Private-equity reduces hospital assets: JAMA Network
Critics of for-profit medicine analyzed acquired facilities' assets and found a 24% gap after two years.
A new research letter published by JAMA Network has created a wave of headlines this week about the impacts of private equity fund acquisitions of hospitals.
A team of researchers led by Dr. Elizabeth Schrier of the University of California, San Francisco, medical school, compared asset data on 156 hospitals acquired by private equity firms with asset data on 1,560 controls.
Assets averaged $91.3 million for the acquired hospitals during the acquisition year and $96 million for the controls. Before the acquisitions, assets at the hospitals that would be acquired and at the controls grew at similar rates.
In the two years after the acquisitions, assets fell 15% at the acquired hospitals and increased 9% at the controls, creating a 24% gap between asset performance at the acquired hospitals and the other hospitals, according to the researchers.
“Private equity acquisitions appear to have depleted, rather than augmented, hospital assets,” the researchers concluded.
The letter could add fuel to debates in Congress and state legislatures about the regulation of private equity funds and for-profit entities that own hospitals and other health care providers.
Related: New bill could curb private equity health care facility ownership
The researchers who wrote the letter are not neutral observers of private equity involvement in health care. One of the co-authors, Dr. David Himmelstein, described himself in the conflict of interest disclosures as a critic of for-profit ownership of medical institutions.
Dr. Adam Gaffney, another co-author, is a former president of Physicians for a National Program, a group that wants the United States to adopt a single-payer, government-run health finance system.
What it means for benefits professionals
For both fully insured and self-insured plans, hospital menus are under more pressure than ever. Because many hospitals are now really health systems, with large affiliated group medical practices, pressure on the hospital menu means increasing uncertainty about whether plan members can keep their doctors.
Private equity funds
Federal law requires investment funds that use cash from large numbers of ordinary investors to register with the U.S. Securities and Exchange Commission. Registering is expensive, and public investment funds must expose details about how they invest and operate in quarterly and annual reports. Ordinary open mutual funds may have a hard time holding onto cash if quarterly performance is poor.

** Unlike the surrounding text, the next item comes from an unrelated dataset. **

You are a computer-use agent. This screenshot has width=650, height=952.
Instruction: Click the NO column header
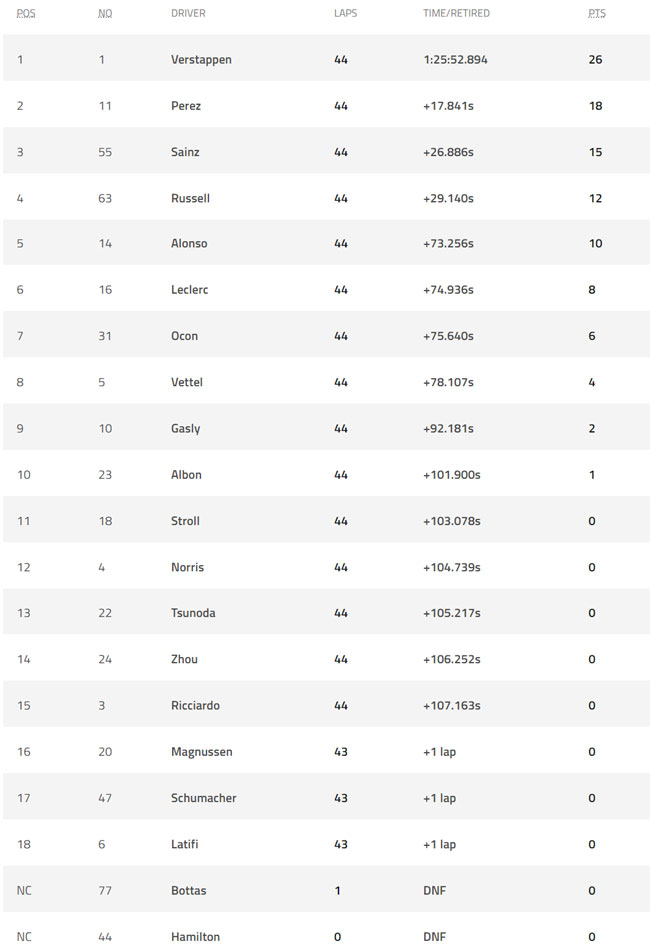point(105,13)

Managers of a private equity fund can avoid most of the registration requirements by taking cash from a small number of large or sophisticated investors. They can also set rules that can help lock in cash.
Private firms and related firms now have about $7.7 trillion of assets under management in North America, according to Prequin.

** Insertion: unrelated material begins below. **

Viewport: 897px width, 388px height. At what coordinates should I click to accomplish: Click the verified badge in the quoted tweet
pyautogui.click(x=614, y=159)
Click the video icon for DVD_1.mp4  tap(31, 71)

Many say the economic forces powering health care mergers and activities have been and continue to be so strong that M&A activity will continue in spite of the current antitrust chill.
Private equity owners may be better for many businesses than ordinary public companies, because they face less pressure to post strong quarterly earnings and may have a longer-term perspective.

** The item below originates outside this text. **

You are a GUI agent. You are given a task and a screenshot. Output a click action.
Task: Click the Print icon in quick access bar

Google recently showed that private equity-owned health care providers can have strong appeal for patients and employer plan sponsors by choosing Premise Health, a primary care provider owned by OMERS Private Equity, to run its on-site clinics.
New scrutiny
The recent move by Steward Health Care, a big, private equity-owned hospital company, to file for Chapter 11 bankruptcy court protection has given those who oppose any involvement of for-profit companies, including private equity funds, a boost, by creating bipartisan alarm.
When the Senate Health, Education, Labor and Pensions Committee met July 25 to decide whether to investigate Steward and its executives, Democrats blasted private equity ownership.
Republicans like Sen. Bill Cassidy, R-La. defended the concept of private equity ownership and noted that Cerberus Capital Management, Steward’s owner, had invested heavily in supporting Steward. Yet all but one Republican on the committee voted with the Democrats to approve the investigation.